• [Exercise 1]: In the article about the Rural Relief bills, how many House Republicans make up the group?
• [Exercise 2]: Resume the article about the Rural Relief bills, picking up after its final sentence.

START Page text

Eleven House Republicans dubbing themselves the Rural Relief group plan to introduce a package of five bills Tuesday to address worsening economic and social woes in small-town America.

The bills include measures to bolster training for rural emergency medical service squads and rural students in technical education programs. Others would redirect some existing funding to help small towns manage the complex needs of the homeless and to help families whose children are substance abusers.

Another measure in the package, called the Rural Relief Initiative by the group, would set aside money in matching grants for communities to build and run workshops that let young students use 3-D printing and other new manufacturing techniques. Such "fab labs" have spread to many cities after the concept was developed at the Massachusetts Institute of Technology a decade ago.

The lawmakers who plan to introduce the legislation cited a Wall Street Journal series detailing the socioeconomic decline of rural America as the impetus for the bills. The series, called "One Nation, Divisible," has detailed a generation-long decline that has left rural areas with rates of disease and dysfunction that rival or top those of large cities.

Rep. David Valadao (R., Calif.) said that the lack of access to medical care detailed in the Journal's series spoke to the challenges his rural Central Valley district faces in luring doctors. Crime is also worsening, Mr. Valadao said, adding that he had caught people stealing fuel from his farm.

Mr. Valadao said his district was "disadvantaged" in securing federal funding, partly because thousands of inmates in state prisons boost populations enough to make towns ineligible for rural grants.

Separate from the bill package, he has sponsored a bill to exclude prisoners in criteria for population-based grants from the U.S. Department of Agriculture.

END Page text
START Supplied data

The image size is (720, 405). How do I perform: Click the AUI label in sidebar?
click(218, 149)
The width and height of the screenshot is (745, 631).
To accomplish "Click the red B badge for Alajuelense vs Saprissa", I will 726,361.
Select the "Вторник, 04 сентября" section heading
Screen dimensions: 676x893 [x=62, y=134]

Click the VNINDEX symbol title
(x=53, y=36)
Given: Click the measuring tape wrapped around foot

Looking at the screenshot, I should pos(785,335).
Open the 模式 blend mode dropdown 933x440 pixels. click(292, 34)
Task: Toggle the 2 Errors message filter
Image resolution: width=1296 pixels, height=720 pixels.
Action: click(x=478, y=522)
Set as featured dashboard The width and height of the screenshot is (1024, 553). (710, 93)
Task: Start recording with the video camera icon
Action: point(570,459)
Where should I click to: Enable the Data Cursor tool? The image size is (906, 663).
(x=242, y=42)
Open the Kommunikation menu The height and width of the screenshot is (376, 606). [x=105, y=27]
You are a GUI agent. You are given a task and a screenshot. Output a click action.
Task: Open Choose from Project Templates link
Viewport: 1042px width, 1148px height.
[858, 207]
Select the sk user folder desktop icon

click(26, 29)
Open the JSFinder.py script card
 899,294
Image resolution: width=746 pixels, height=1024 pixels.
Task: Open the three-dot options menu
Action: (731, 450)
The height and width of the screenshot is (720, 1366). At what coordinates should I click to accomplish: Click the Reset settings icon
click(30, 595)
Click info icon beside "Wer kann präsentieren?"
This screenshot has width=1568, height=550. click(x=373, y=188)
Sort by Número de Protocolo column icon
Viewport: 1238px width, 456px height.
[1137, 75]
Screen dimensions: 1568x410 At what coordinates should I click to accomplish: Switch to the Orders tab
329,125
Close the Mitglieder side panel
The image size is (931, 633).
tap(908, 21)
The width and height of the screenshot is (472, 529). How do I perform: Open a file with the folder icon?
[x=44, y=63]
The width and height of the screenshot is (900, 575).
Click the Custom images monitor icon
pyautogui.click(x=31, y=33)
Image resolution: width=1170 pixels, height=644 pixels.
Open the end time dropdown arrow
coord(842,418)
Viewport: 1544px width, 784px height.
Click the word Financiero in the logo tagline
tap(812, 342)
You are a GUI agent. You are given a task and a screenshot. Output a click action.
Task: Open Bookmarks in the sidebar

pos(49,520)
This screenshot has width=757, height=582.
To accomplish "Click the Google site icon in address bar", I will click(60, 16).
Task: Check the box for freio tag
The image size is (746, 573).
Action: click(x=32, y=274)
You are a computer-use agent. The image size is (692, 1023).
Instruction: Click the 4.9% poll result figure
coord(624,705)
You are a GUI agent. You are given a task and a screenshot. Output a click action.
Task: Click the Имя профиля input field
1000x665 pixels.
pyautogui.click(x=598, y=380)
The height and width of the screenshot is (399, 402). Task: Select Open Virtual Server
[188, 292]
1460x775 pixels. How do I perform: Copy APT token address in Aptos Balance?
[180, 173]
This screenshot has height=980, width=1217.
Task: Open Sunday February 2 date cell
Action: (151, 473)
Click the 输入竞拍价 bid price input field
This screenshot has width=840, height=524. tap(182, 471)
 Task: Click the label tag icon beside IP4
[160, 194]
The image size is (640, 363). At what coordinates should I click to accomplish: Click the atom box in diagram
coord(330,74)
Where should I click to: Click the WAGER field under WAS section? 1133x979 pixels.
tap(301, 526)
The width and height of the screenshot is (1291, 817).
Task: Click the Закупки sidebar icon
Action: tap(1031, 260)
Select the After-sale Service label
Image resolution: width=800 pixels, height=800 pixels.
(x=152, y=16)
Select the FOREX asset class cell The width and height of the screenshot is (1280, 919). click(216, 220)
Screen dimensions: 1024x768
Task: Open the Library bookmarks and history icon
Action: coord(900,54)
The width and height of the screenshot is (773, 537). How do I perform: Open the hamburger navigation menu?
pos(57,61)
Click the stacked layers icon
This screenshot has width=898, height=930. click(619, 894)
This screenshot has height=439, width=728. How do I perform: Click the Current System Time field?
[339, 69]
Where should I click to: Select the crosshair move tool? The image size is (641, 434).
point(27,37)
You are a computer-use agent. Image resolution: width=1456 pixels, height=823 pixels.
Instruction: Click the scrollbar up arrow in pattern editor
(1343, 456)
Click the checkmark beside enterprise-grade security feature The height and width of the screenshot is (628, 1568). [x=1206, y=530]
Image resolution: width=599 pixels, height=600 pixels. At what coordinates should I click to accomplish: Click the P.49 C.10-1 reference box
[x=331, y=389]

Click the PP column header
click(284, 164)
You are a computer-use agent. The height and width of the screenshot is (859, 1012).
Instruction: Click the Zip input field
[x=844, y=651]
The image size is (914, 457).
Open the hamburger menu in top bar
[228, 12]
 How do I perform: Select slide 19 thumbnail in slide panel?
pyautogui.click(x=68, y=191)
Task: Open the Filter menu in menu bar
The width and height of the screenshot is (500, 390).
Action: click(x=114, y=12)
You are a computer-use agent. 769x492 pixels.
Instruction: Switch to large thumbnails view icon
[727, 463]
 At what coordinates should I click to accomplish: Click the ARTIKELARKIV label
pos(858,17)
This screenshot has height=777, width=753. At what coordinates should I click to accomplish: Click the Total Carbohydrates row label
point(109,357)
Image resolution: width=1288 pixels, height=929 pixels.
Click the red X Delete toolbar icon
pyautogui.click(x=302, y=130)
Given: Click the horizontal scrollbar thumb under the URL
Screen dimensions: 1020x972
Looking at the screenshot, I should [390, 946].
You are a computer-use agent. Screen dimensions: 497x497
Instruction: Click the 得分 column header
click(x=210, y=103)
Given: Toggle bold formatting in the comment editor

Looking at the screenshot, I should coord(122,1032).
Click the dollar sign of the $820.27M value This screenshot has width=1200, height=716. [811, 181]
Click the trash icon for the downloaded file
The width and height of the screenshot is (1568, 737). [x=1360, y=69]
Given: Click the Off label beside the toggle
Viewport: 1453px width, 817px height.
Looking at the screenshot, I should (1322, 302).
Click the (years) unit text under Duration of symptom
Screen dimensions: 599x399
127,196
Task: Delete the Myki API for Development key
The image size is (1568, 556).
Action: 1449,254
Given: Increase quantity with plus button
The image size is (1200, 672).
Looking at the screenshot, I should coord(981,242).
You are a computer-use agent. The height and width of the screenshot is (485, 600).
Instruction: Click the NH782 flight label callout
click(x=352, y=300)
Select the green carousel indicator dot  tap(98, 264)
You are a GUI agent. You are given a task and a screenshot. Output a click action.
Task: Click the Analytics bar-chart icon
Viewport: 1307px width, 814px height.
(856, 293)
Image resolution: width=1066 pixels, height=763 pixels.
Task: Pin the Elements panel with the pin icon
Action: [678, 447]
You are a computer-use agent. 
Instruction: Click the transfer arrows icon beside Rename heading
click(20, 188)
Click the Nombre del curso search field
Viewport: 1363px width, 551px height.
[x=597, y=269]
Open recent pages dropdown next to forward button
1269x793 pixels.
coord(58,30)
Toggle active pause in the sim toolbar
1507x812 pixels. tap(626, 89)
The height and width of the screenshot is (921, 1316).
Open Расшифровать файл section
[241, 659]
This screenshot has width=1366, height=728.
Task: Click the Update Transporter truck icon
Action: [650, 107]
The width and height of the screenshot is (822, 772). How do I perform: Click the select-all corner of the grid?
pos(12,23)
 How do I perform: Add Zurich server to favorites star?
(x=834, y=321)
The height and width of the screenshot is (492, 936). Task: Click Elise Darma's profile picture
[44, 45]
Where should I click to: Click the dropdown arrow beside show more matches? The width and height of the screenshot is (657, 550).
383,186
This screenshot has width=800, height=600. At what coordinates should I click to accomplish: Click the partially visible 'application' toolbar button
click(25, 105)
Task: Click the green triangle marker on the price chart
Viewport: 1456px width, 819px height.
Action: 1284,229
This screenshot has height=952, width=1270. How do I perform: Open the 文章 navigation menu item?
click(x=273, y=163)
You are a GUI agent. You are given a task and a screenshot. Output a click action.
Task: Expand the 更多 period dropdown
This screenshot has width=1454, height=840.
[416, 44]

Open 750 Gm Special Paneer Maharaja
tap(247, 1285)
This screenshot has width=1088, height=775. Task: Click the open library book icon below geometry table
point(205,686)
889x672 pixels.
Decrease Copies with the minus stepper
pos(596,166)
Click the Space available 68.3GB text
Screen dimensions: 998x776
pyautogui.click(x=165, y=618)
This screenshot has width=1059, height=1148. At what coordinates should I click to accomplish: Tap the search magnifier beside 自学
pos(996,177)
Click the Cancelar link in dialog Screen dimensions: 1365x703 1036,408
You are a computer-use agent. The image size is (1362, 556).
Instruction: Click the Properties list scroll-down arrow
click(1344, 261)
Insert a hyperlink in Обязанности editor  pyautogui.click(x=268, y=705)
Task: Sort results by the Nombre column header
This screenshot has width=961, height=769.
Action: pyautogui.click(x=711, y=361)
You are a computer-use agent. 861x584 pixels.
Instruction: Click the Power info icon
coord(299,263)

END Supplied data

• [Reply 1]: Eleven.

• [Reply 2]:
Constituents are frustrated that people in metropolitan areas have access to new infrastructure while rural residents lack basics, these lawmakers said. Rep. Sean Duffy, (R., Wis.) cited the fact that Milwaukee was building a $128 million streetcar line "and we don't even have broadband in northern Wisconsin."

He said that the bill package represents the first stage of an effort by rural lawmakers to support each other's diverse needs and help small towns. He said the group deliberately chose simple ideas and sought little new funding — $100 million spread across five years.

Rep. David Young (R., Iowa) said parts of his district lack cellphone service. The House recently passed his measure to require the FCC to tighten regulation of firms that provide important intermediate links for landline service in rural areas to ensure better service.

Mr. Duffy cited urban economies of scale, especially in providing human services. Rural areas can get money to house homeless, but they struggle with associated issues such as addiction or mental illness, something urban areas have more infrastructure to handle. One proposal in the package would let rural areas hire case workers with some of the funds they receive to house the homeless.

The group also includes Reps. Rod Blum (R., Iowa), Mike Bost (R., Ill.), John Faso (R., N.Y.), Greg Gianforte (R., Mont.), Richard Hudson, (R., N.C.), Will Hurd (R., Texas), Bruce Poliquin (R., Maine) and Lloyd Smucker (R., Pa.).